The job of a film director is multifaceted. On the one hand, she's responsible for researching and planning the many ways in which a script can be translated to the screen. She'll therefore have lots of ideas about camera angles, visual design, locations, and set design, actors and action, lighting design, and pacing. 

Once on set, after a lot of those choices have already been decided, the director is more necessary than ever, as she must be present every day to make sure those pre-production plans are properly executed. The director also needs to work directly with the actors, making sure they hit their marks and deliver their performances in a believable and appropriate way throughout the entire production phase. 

After the production is completed – wrapped, as they say – and the film crew has gone home, the director's job of making the film really begins: in the editing room. In other words, a director has to have a vision for the story and then see that this vision is executed as closely as possible from start to finish. 
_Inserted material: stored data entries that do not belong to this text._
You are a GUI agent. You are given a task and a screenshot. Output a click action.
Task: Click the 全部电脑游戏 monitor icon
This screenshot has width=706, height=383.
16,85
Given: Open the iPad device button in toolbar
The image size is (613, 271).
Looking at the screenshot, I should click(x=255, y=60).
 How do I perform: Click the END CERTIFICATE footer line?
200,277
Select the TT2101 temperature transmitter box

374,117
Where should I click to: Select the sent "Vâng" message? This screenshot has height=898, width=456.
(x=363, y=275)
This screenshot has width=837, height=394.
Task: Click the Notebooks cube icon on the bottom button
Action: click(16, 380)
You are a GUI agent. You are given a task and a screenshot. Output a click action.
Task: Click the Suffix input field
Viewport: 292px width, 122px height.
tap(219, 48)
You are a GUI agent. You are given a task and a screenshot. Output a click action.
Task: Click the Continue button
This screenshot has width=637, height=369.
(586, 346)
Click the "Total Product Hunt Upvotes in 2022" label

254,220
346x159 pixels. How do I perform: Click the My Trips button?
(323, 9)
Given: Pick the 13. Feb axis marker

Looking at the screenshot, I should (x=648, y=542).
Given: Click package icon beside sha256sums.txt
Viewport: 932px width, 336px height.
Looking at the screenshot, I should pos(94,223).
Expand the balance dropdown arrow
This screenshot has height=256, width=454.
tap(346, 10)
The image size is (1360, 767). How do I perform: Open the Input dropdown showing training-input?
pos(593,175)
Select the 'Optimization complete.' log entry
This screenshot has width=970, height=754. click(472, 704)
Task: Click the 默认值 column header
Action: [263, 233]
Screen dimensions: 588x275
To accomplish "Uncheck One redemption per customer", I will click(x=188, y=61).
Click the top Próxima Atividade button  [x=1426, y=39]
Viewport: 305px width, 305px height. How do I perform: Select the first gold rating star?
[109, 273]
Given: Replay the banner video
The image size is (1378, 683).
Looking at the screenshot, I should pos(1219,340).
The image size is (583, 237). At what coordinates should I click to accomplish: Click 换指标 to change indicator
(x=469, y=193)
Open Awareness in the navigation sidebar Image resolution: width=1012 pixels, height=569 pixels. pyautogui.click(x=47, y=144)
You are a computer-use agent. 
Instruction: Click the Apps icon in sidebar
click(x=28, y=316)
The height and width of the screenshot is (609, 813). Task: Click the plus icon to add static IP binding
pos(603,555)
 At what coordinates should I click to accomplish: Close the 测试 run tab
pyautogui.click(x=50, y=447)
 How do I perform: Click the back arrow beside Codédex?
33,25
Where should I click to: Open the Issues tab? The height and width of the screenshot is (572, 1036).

It’s no wonder that directors get the most important credit! 

The Reading 

Begin by reading about" The Director’s Style" (Chapter 11) in The Art of Watching Films (310 – 329).

The Watching – Three Films by One Director

For this module, you are going to research the work of one director in an attempt to analyze the evolution of her directing style. I have chosen Ava Duvernay for the director we will analyze this semester, as she is one of the few women of color directors in Hollywood and has made a series of very important – and very timely – films in the last decade. Starting with Selma (2014), for example, tells the story of Martin Luther King Jr.'s famous march from Selma to Montgomery, Alabama, culminating in the passing of the Voting Rights Act of 1965. Then came 2016's 13th, a documentary exploring race, justice, and mass incarceration in the United States through the lens of the titular 13th amendment, which abolished slavery everywhere in the US. And though in a very different vein, A Wrinkle in Time (2018) is notable because, with its release,Duvernay became the first black woman to direct a live-action film grossing over $100 million at U.S. box office. 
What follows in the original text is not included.